## [What the task asks]
Extend the news report on Dominion's rate review filing with the State Corporation Commission, picking up right after its last sentence.
BEGIN Text block
Dominion said it wanted to use that $26 million difference to help cover costs of its offshore wind-power project, 27 miles off the Virginia Beach shore.
The electric company detailed those results and made a bid for an increase in the profit rate it is allowed to earn in a 5,000 page rate review it filed Wednesday with the State Corporation Commission, which regulates its rates.
That filing opens a months-long legal process. The SCC will analyze Dominion’s data, while lawyers representing its customers and environmental groups can challenge the utility’s conclusions.
The SCC’s three commissioners will rule on whether the $26 million figure is appropriate That ruling is due in November. They’ll also rule on Dominion’s request for an increase in its currently allowed 9.2% return on equity to 10.8%. That percentage basically expresses its profit as a fraction of its accumulated investment in its system.
The filing says Dominion’s cost of serving its 2.6 million customers in 2017 through 2020 was $12.45 billion.
That includes operating and maintenance costs for its power plants, substations and electric lines, as well as the 9.2% rate of return.
It collected $26 million more than that total through its base rates – the portion of customers’ bills that pay for existing facilities. Base rates account for 53% of customers’ bills.
The $26 million is after the $206 million of pandemic-linked past due accounts Dominion forgave.
It means Dominion’s rate of return for the four years was 10.04%, compared to the authorized 9.2%. There is a plus or minus 0.7 percentage margin allowed on the rate of return.
Dominion’s base rates – and the $12.45 billion – exclude some $4.8 billion in new investments, such as 6,000 megawatts of new generating capacity, including big new plants in Greensville and Brunswick County. Those are covered through “riders.”
Under legislation enacted in 2018 and 2020, Dominion can use the difference between base rate revenue collected and the total of operating costs and allowed rate of return to pay for investments in renewable energy and modernizing its grid. Doing that means those costs wouldn’t be recovered through riders or future rate increases.
Spending on renewables and grid modernization amounted to $309 million from 2017 through 2020. That total included $224 million in solar and wind plants and energy storage equipment, which is needed to insure electricity supply at night and when winds are calm. Grid modernization projects, such as installing smart meters, accounted for $85 million. But the $12.45 billion includes some $688 million in costs from the early shutdowns of fossil-fuel plants, including Yorktown’s two coal-fired units, and other asset impairments.
END Text block
BEGIN Data shown
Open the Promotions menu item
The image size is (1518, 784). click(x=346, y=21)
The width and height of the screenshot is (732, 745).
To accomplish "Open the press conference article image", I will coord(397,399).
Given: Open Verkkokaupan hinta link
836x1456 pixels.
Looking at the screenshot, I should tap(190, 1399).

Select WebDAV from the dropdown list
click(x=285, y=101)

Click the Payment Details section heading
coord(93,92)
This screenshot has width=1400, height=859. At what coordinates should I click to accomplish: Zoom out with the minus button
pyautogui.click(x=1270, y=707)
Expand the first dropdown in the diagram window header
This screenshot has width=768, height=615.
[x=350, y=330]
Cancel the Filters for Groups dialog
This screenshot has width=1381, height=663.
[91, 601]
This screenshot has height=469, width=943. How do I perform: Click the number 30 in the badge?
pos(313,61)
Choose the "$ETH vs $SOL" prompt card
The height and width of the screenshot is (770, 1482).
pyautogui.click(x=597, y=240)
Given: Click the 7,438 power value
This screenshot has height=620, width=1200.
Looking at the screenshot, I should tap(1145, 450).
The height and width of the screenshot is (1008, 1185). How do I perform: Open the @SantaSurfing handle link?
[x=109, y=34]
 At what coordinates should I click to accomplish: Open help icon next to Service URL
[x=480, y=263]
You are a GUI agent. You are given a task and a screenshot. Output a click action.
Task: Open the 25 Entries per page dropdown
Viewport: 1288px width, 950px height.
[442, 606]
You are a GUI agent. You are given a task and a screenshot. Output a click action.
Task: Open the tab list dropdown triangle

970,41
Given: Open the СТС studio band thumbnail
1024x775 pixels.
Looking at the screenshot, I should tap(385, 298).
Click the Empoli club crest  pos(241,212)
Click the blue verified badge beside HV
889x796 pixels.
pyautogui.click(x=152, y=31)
END Data shown
## [Written response]
Since those costs are already absorbed by the revenue Dominion collected between 2017 through 2020, that means they won’t be passed on to ratepayers.
Looking ahead, Dominion said its 9.2% rate of return is among the lowest in the nation, and is well below the 10.5% to 11.5% it needs to continue to convince investors to fund the company’s future capital projects.
Dominion projects the cost of those investments at $28 billion over the next five years, in order to keep pace with a new state law requiring it to deploy 16.1 gigawatts of solar and onshore wind capacity, up to 5,200 megawatts of offshore wind capacity, and 2,700 megawatts of energy storage capacity by 2035
The SCC had cut Dominion’s allowed rate of return from nearly 12% in 2007, when it re-regulated electric utilities.
Last year Del. Jay Jones, D-Norfolk, sponsored legislation that said revenue exceeding the total needed to meet Dominion’s permitted profit rate must be returned to ratepayers if they exceed 0.7 percentage point above the permitted rate of return plus the 0.7 point margin. That rebate would be in the firm of a credit on customers’ bills over a 6 to 12 month period. The bill died in committee, however.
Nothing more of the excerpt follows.